昨日、記事にもしましたが、元牧師先生の牧師生活50周年祝賀会に行ってまいりました。
狭い会場に大勢の人、教会員だけでなく、いろいろな方が集まりました。
遠く青森からいらした方も。
会の中で、牧師先生のお話がありました。「牧師になったわけ 牧師をやめないわけ」と題して
お話されました。
とても心に残るお話でした。
1945年6月。終戦まであと2ヶ月というその時。先生は、疎開先の静岡で自転車に乗って中学校に
通っていたそうです。ある日の学校からの帰り道、空襲にあいました。近くにあった防空壕に避難した
そうです。そこには、ねこを抱えた老婆がいて、「どうせ死ぬなら家の近くで死んだ方がいいんじゃないか
と勧められたそうです。先生は、それもそうだと思い、自転車に乗って空襲の中、疎開先に向かい無事
帰れたそうです。
翌日、学校に行くためにまた、自転車に乗って走りました、あの防空壕がどうなっているか見に行ったら
焼夷弾の直撃にあい、跡形もなくなっていたそうです。あの時、防空壕を出なかったら自分は確実に
死んでいた。命拾いをしたその時思ったのが、「どうせ死んだ命。さて、これからどうやって生きていこう」
死んだ気になればなんだってできる。そう思って生きる決意をしたそうです。
もう一つの逸話がありました。
終戦を迎え、学校に行くと、墨を毎日すり、教科書に墨で担任教師が言った箇所を塗りつぶす作業をした
そうです。つまり、今まで学校で教わったこと、教師が教えたこと、政府の言ったこと、全て嘘だった。
もう何も信じない。これからは、何一つ信じないで生きていくことにしよう。
先生はそう思ったそうです。
何一つ信じないで生きるということはとても難しかったので、何か一つでも信じるものはないかと
思いあぐねた結果、「もしもこの世に神様がいるなら、それを信じてみよう」そう思ったそうです。
先生は、牧師を50年間続けました。
後悔したことは一度もないそうです。
その原動力であり強い意志である「誓い」は、日本の戦争が犯した過ちと命拾いした経験からきていたん
ですね。他にもよいお話をたくさんしていただきました。実り多い会でした。
先生から最後にカードを頂きました。
イエスが活動したイスラエルのガリラヤ湖畔に咲く花と聖句が書かれたカードです。
>死んだ気になればなんだってできる
この言葉に強く励まされました。
>「もしもこの世に神様がいるなら、それを信じてみよう」
そう思ったのが牧師になるきっかけとなったのでしょうね〜
長い牧師生活 本当にご苦労様でしたといいたいです。
2010/1/10(日) 午前 9:28
チャッピーさん>神様からの召命を受けるってすごいことですよね。みんな神様からこの世での働きを任命されて生きているんだと思います。それに気付いていかないともったいない生き方になってしまいますよね。
2010/1/10(日) 午後 5:13
綺麗なお花・・
牧師先生・・というか、戦時中に周りから教えられたことがウソが多かったという経験は、とても辛いものだったでしょうね。

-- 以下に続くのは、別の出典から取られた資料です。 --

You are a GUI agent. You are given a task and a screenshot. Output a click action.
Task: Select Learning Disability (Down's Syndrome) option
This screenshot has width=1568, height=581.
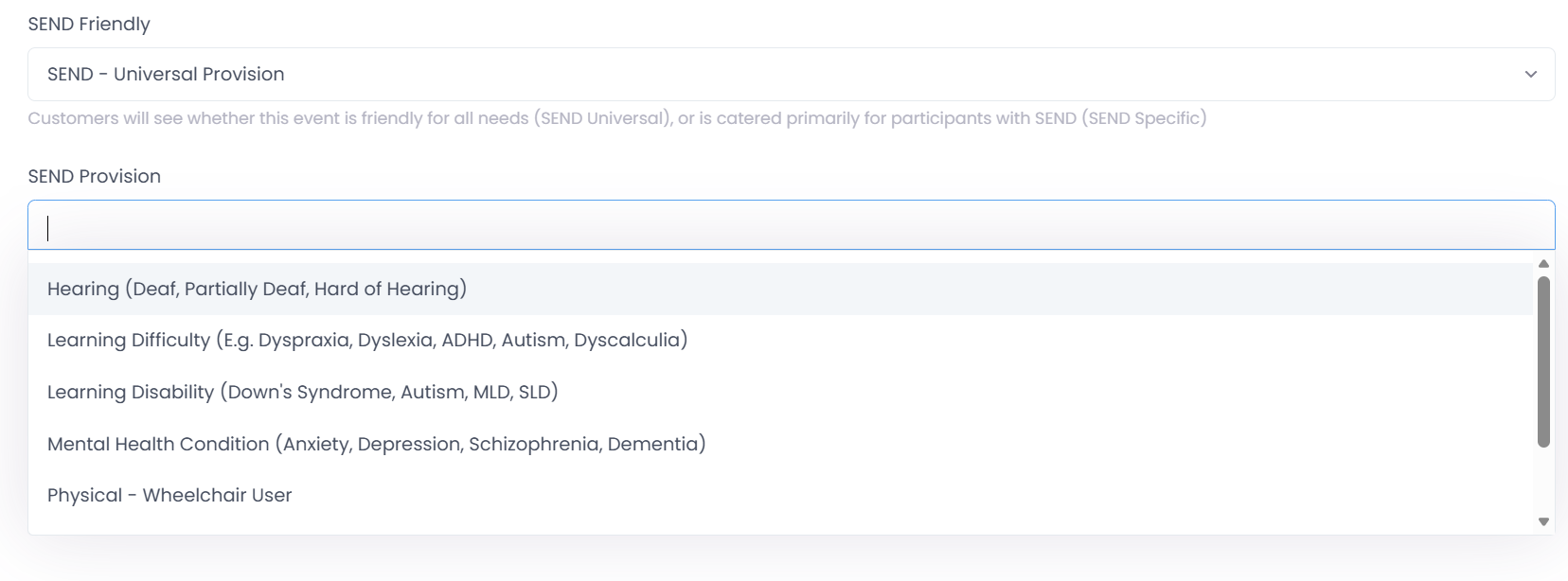780,392
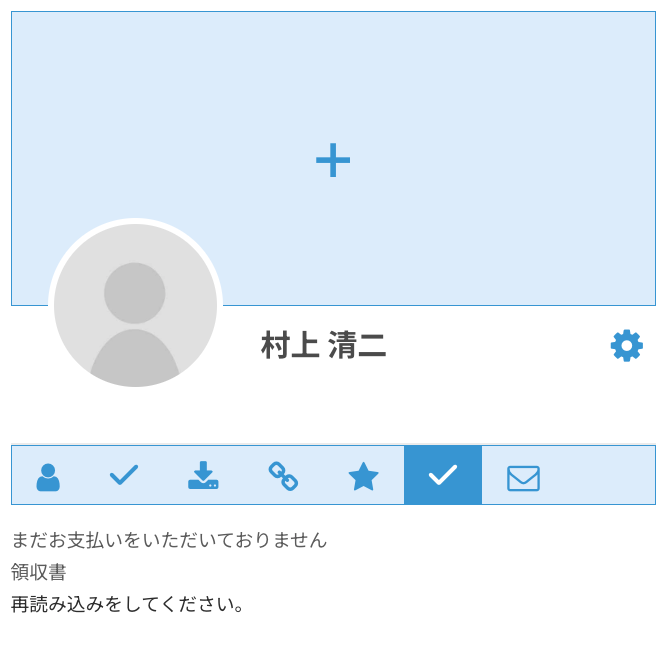Image resolution: width=670 pixels, height=646 pixels.
Task: Click the 再読み込みをしてください reload text
Action: click(x=127, y=604)
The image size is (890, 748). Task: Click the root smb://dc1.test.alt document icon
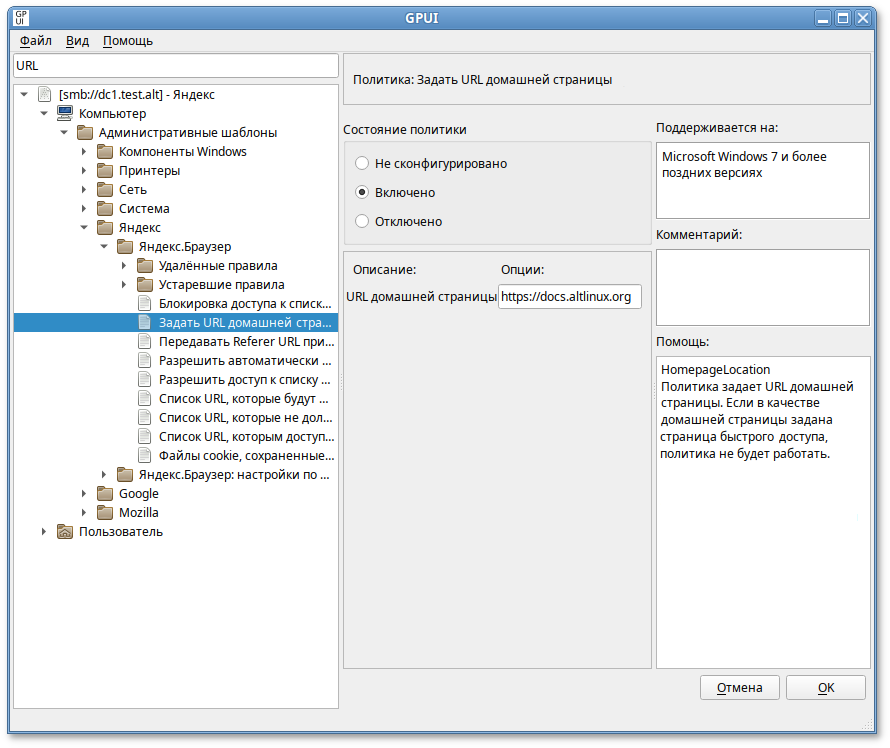pyautogui.click(x=45, y=95)
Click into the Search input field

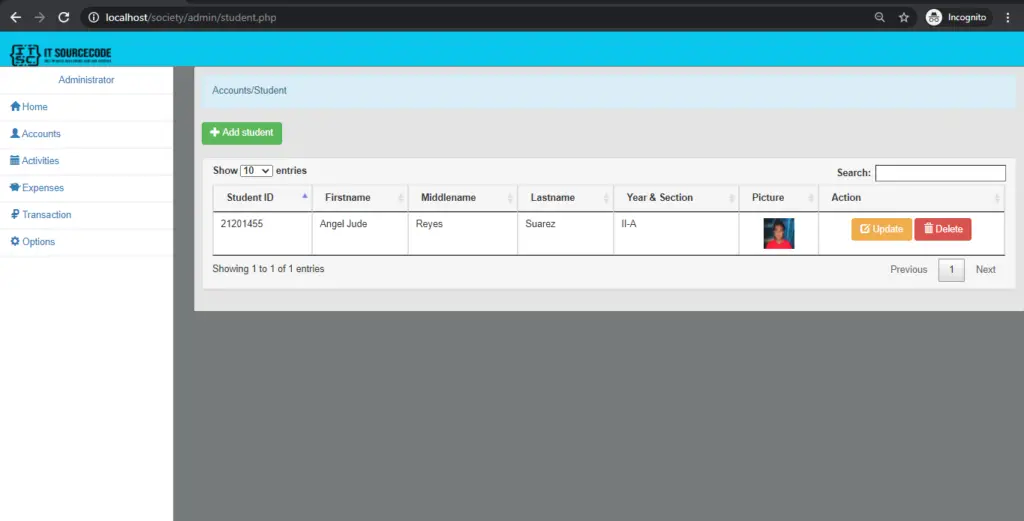click(940, 173)
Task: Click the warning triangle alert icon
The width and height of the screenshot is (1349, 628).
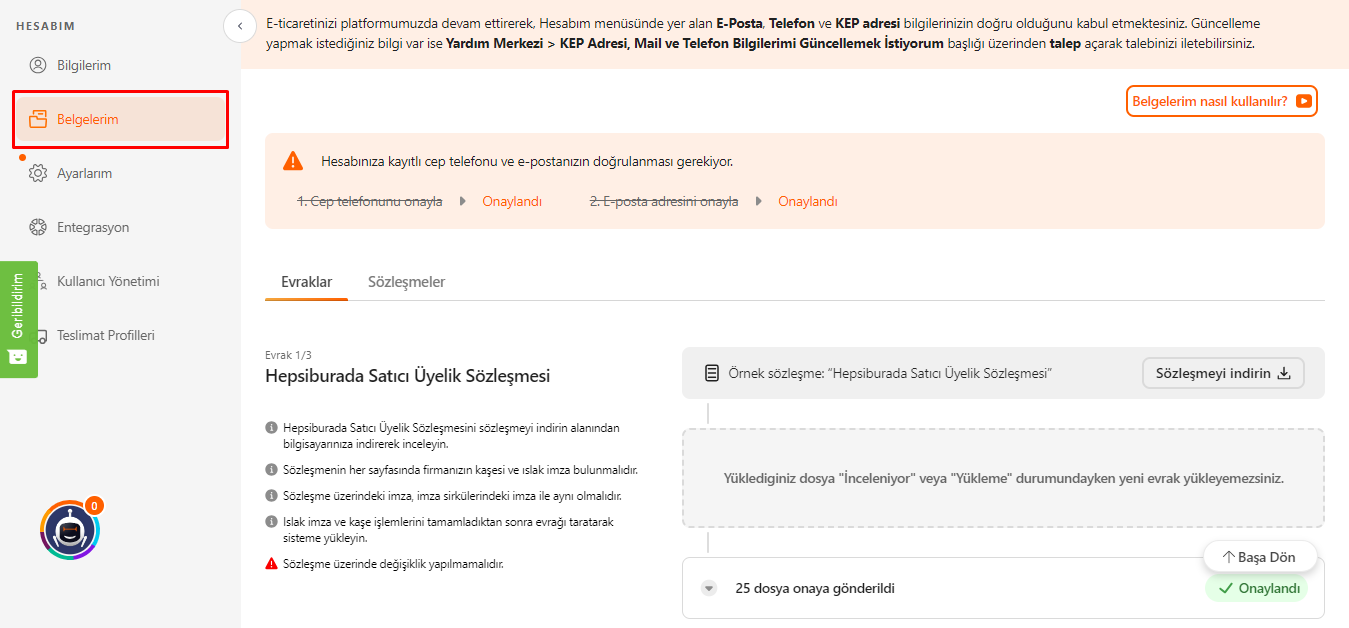Action: click(x=292, y=161)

牧師先生が生き残った意味は、きっとたくさんの人の中に見出すことが出来るでしょう・・・ルークさんの中にも。
2010/1/10(日) 午後 8:28
shioriちゃん>牧師先生が神様の器としてお働きになったことは、先生の元で信仰を育んだ多くの教会員の人の中に息づいていると思います。
もちろん僕の中にも。
2010/1/10(日) 午後 8:48
ルークさん、今年もよろしくお願いします♪
記事の更新を楽しみにしています。
2010/1/11(月) 午後 0:02
とんちさん>今年も宜しくお願いします。
南国の風を吹き込んでくださる記事をまた楽しみにしています。